------ Source records
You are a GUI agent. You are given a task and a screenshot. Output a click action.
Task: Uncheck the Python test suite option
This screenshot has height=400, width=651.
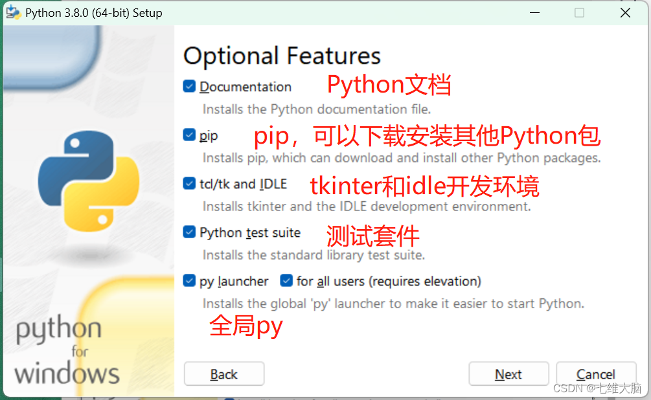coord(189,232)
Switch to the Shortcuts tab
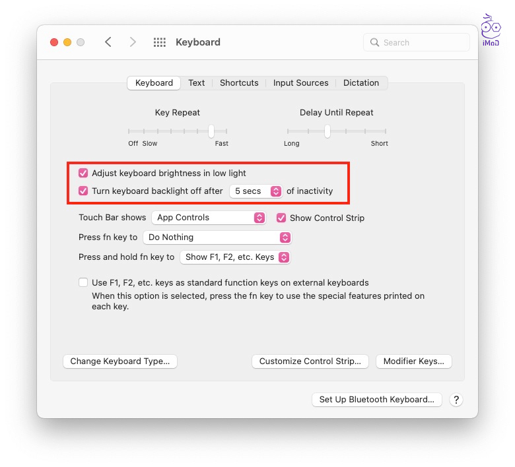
------------
------ Source records
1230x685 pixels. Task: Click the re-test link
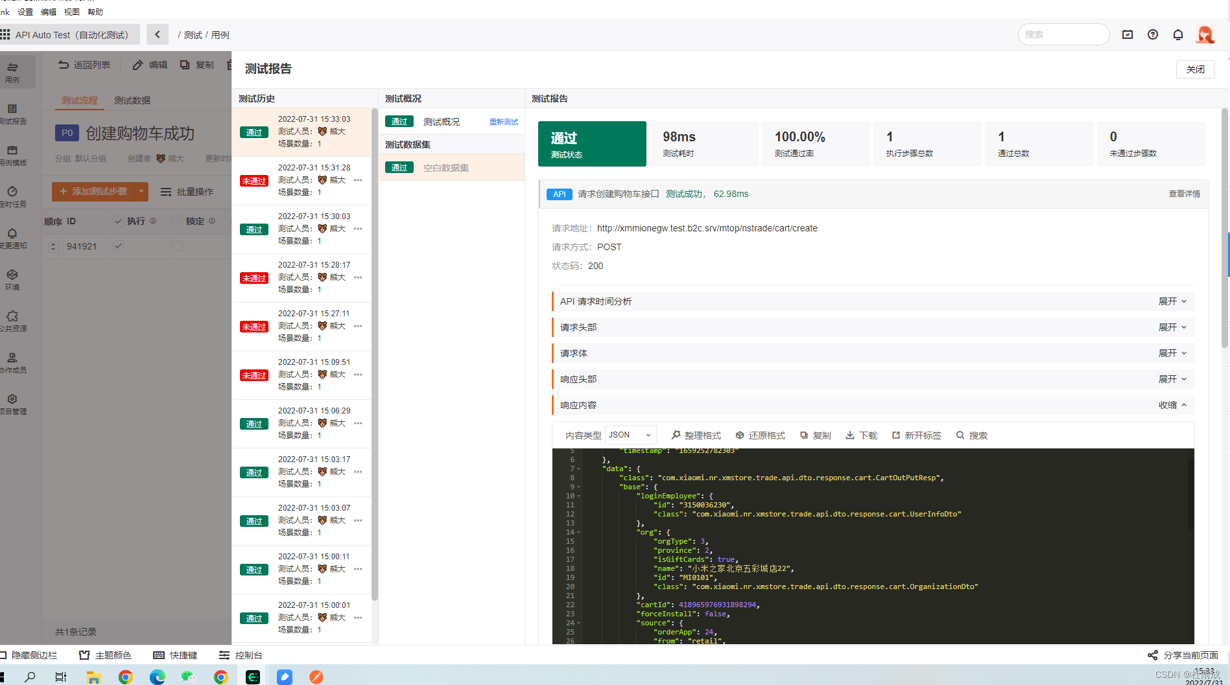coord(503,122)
------------
------ Source records
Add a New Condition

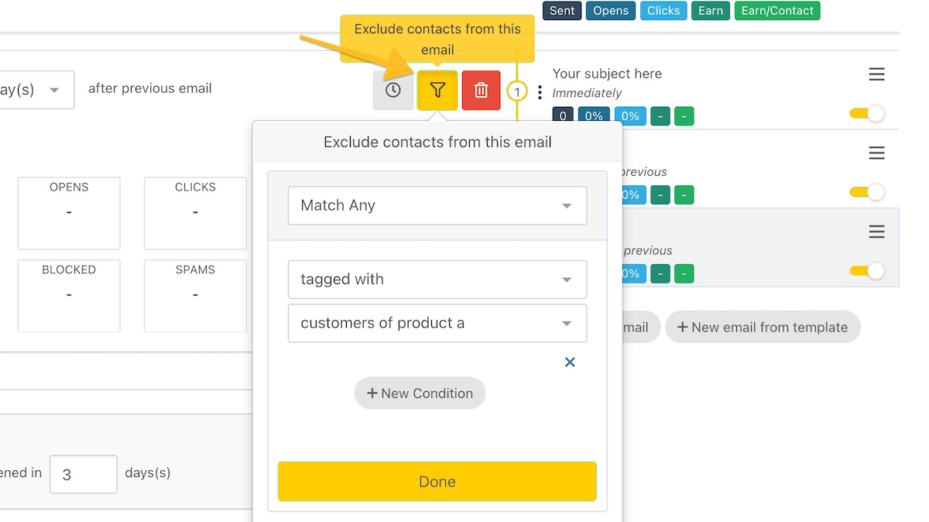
------------
→ **Exercise description**:
The reply should hold the entries above from the line with "You are a GUI" to the line with "Switch to the Shortcuts tab", duplicated exactly, pictures excluded.

→ **Reply**:
You are a GUI agent. You are given a task and a screenshot. Output a click action.
Task: Uncheck the Python test suite option
This screenshot has height=400, width=651.
coord(189,232)
Switch to the Shortcuts tab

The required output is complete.